Wen-mei Hwu, University of Illinois at Urbana-Champaign
An increasing portion of the top supercomputers in the world, including Blue Waters, have heterogeneous CPU-GPU computational units. While a handful of the science teams can already use GPUs in their production applications, there is still significant room for growing use. This program for enabling the science teams to make effective use of GPUs consists of two major components. The first is to make full use of vendor and community compiler technology, now defined by the OpenACC, OpenCL and C++AMP standards, introduce accelerator-based library capabilities for the science teams' applications, and provide support and enhancement for GPU-enabled performance and analysis tools. This will significantly reduce the programming effort and enhance code maintainability associated with the use of GPUs. The second aspect is to provide expert support to the science teams through hands-on workshops and individualized collaboration programs.
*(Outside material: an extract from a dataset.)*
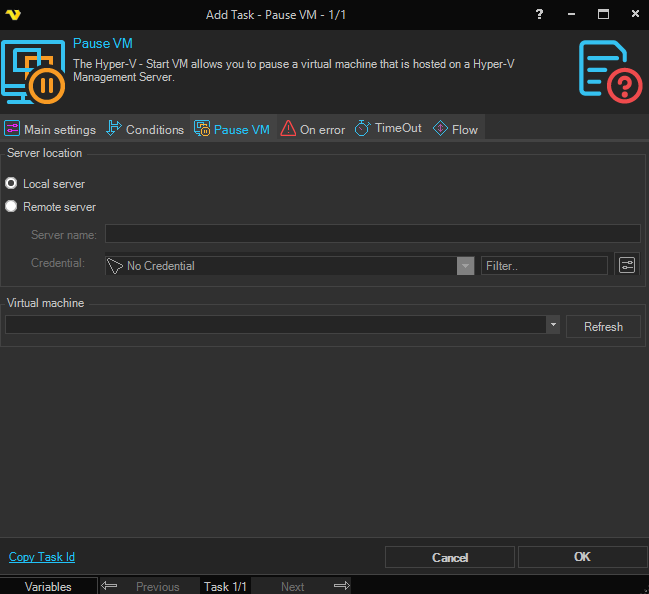Expand the Credential dropdown list
This screenshot has width=649, height=594.
click(465, 266)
The goal of these efforts is not to develop new compiler technology but rather to help science teams take advantage of the most promising, mature, or experimental compiler-associated capabilities from Cray, NVIDIA, MultcoreWare, the University of Illinois, and other institutions, such as the Barcelona Supercomputing Center. Furthermore, the activity will provide detailed feedback to OpenACC compiler providers in order to allow them to enable the compilers to produce more efficient code. In addition to the OpenACC-compliant, OpenMP-like compiler from Cray, the PGI FORTRAN compiler, and the Thrust C++ template library from NVIDIA, this project will provide and improve the C++AMP Compiler and the MxPA OpenCL Compiler to reduce the barrier to using the GPUs in the Cray system.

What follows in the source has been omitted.